Deutz-Fahr (2011) 600hp
Not to be outdone, Deutz-Fahr announced its Agro XXL 1630 tractor in 2009 with four powered axles, pivot steering, and a 16-litre Deutz V8 power unit with 600hp.
The transmission is an 18F/6R powershift providing a 40kph top speed and including an electrically operated parking brake.
The hydraulic flow is 170 litres/min, but as the tractor is designed mainly for pulling, the specification doesn’t include a three-point linkage for mounted implements.
There are no plans to base a production tractor on the Agro XXL.
Quadtrac (on sale) 600hp
For those needing 600hp plus, the 620 model in the Quadtrac range from Case IH has a four-track layout.

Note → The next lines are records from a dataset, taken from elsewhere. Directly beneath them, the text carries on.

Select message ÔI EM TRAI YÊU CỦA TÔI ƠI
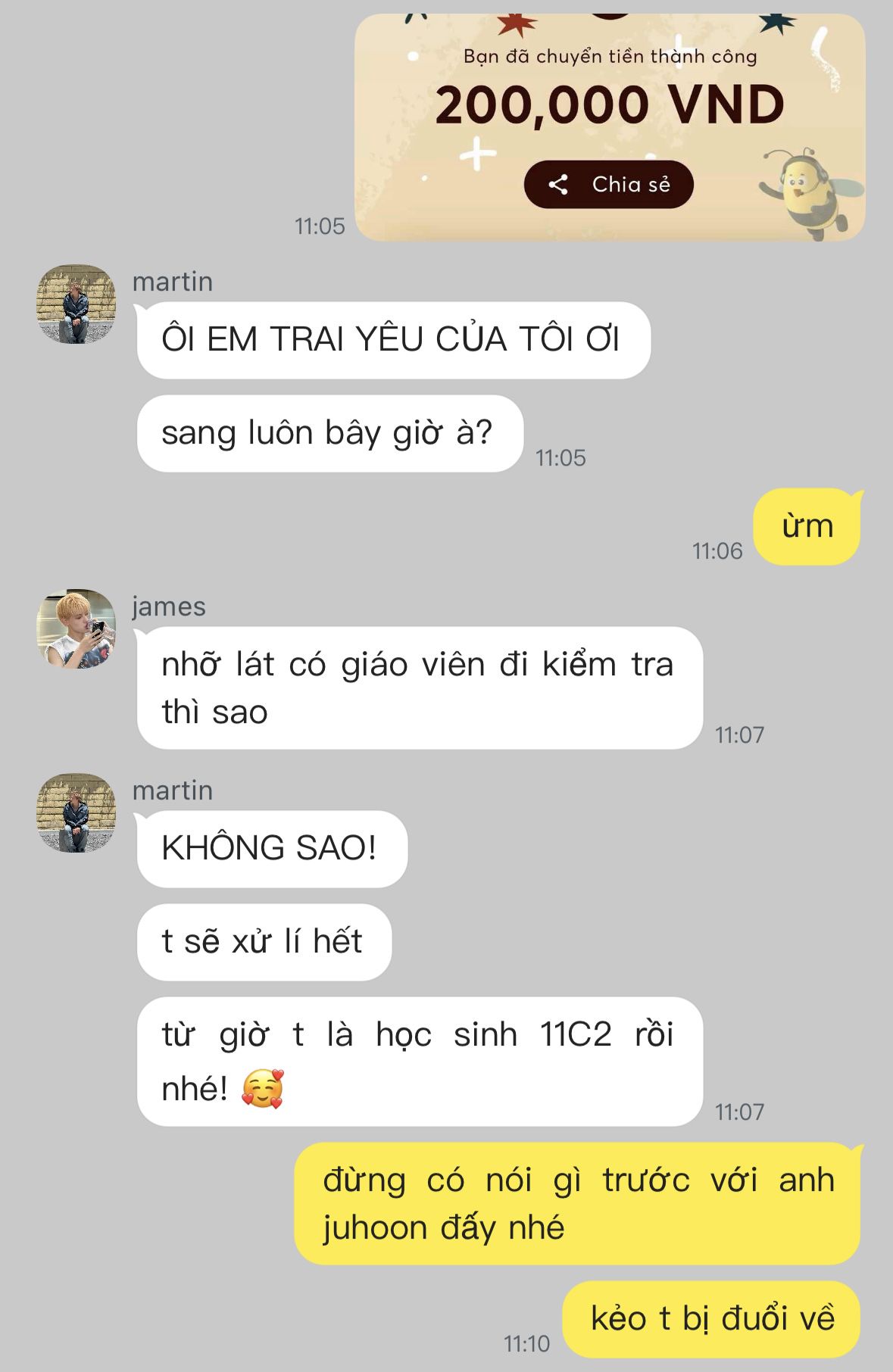 click(393, 340)
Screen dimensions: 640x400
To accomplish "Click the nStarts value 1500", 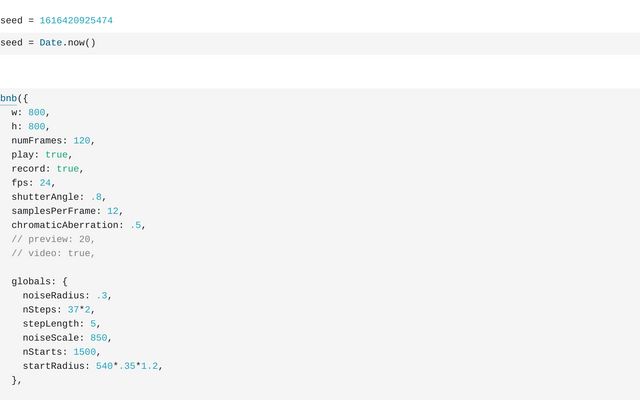I will tap(84, 352).
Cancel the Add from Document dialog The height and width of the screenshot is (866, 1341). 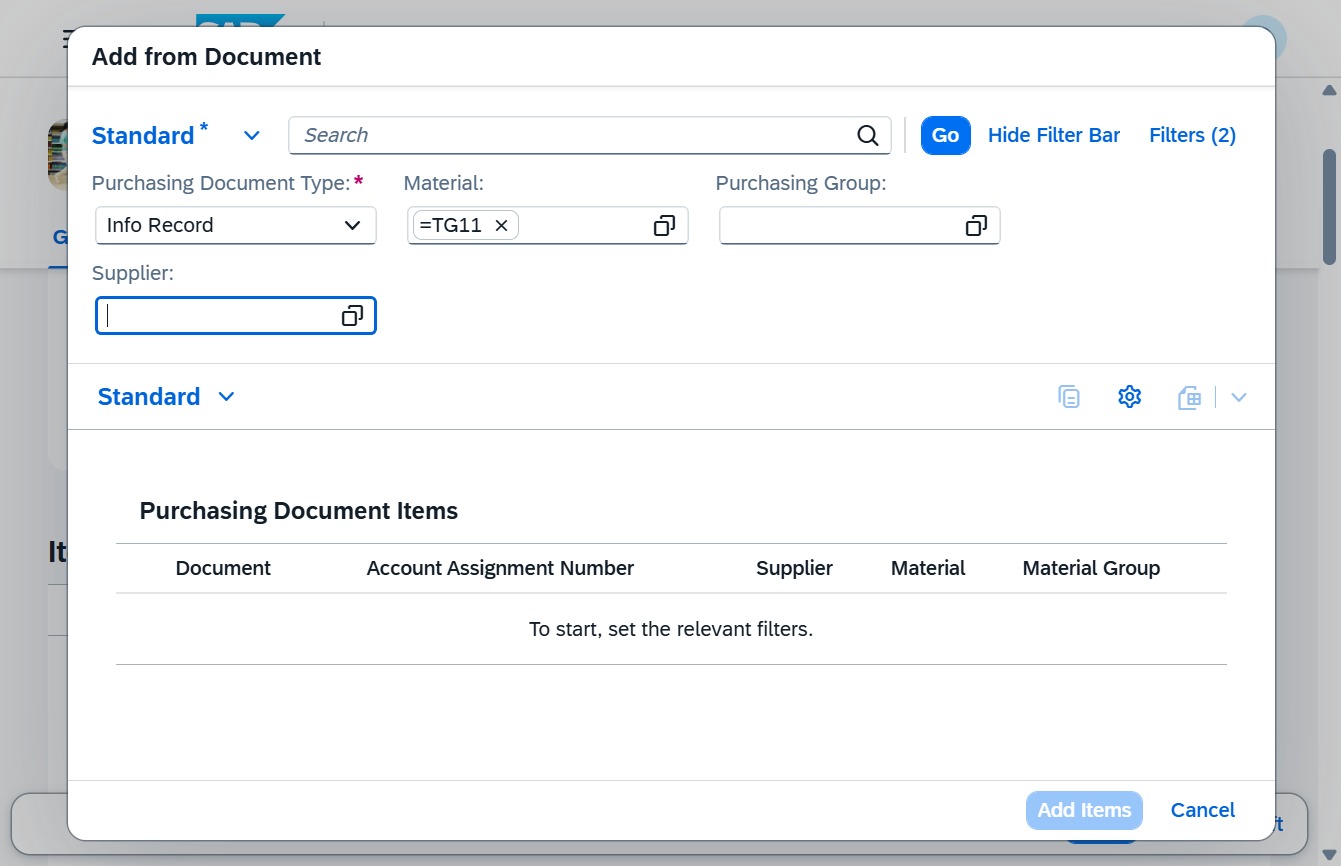pos(1203,810)
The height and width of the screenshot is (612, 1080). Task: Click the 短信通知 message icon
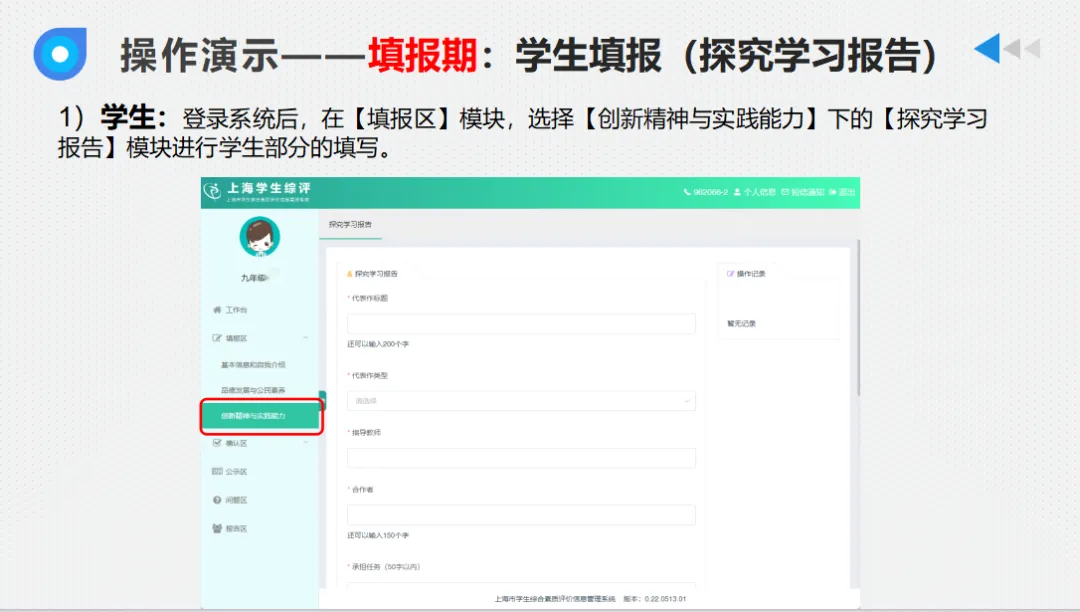point(786,192)
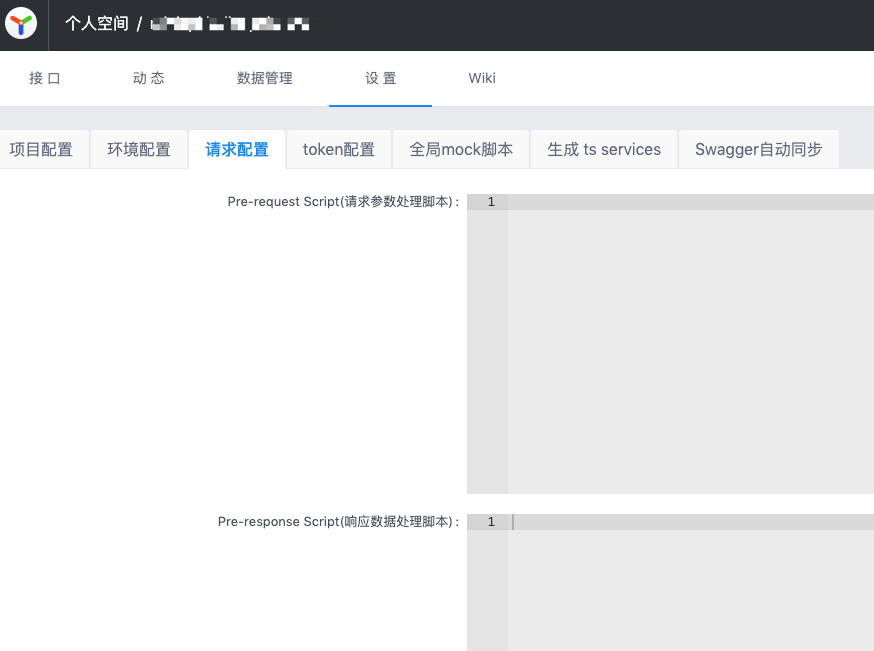Click the YApi logo icon
This screenshot has width=874, height=651.
click(x=20, y=24)
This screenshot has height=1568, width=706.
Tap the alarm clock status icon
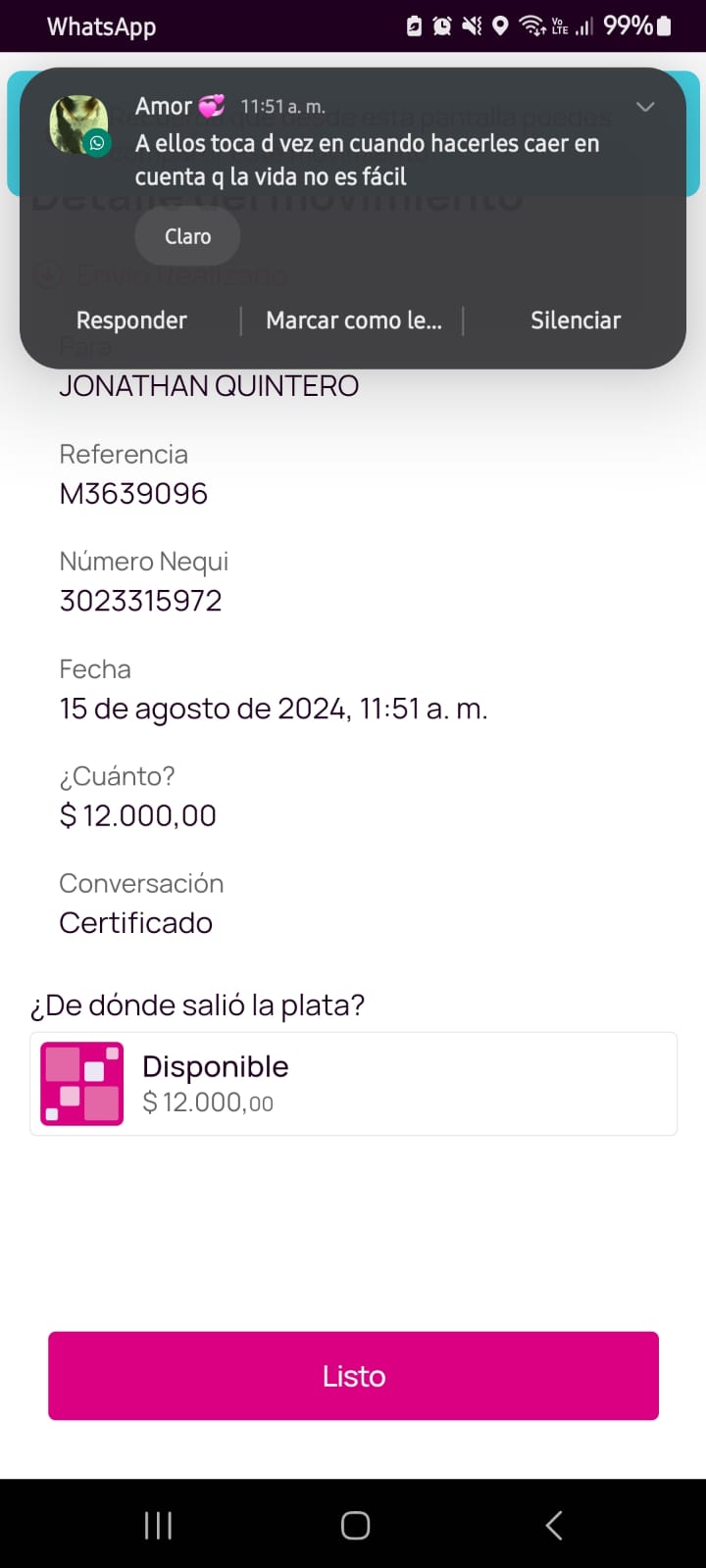tap(442, 26)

The model number indicates the rated power output and the maximum power is 682hp.
The specification includes a 12.9-litre Fiat Powertrain engine driving a 16F/2R powershift with powershuttle included.
Performance data includes 40kph top speed and the three-point linkage lifts slightly under 9t.
Big Roy (1977) 600hp
Competition in the high horsepower sector increased in the mid-1970s.
The top Steiger model was well over 300hp and a 500hp model was at an early stage of development at the Big Bud company.
The Versatile company in Canada responded with in 1977, with the Big Roy, named after Roy Robinson, Versatile’s dynamic managing director.
It had distinctive styling, with design features including eight-wheel drive, pivot steering and a rear-mounted 600hp Cummins engine.
But field tests exposed a number of major problems and only one Big Roy was built.
New Holland (on sale) 628hp
Rated outputs for the latest versions of New Holland’s T9 series are up to 628hp and the maximum output is 692hp, using Fiat Powertrain engines.
The 16F/2E powershift transmission and the operator can use ground speed management to achieve a CVT-like automatic response to load changes.
The hydraulic output is 159litres/min, with 216 and 428 litre/min pumps on the options list, and a 9t capacity rear linkage is also available.
John Deere (on sale) 670hp
Deere’s 9R series comes in two versions, the 9R on wheels plus the recently introduced 9RX model on four tracks.
Both are powered by a 15-litre Cummins engine producing 620hp rated output and a maximum of 670hp, with the power delivered through an 18F/6R powershift with a 40kph top speed.
Both versions are equipped with a suspension system to give a smoother ride.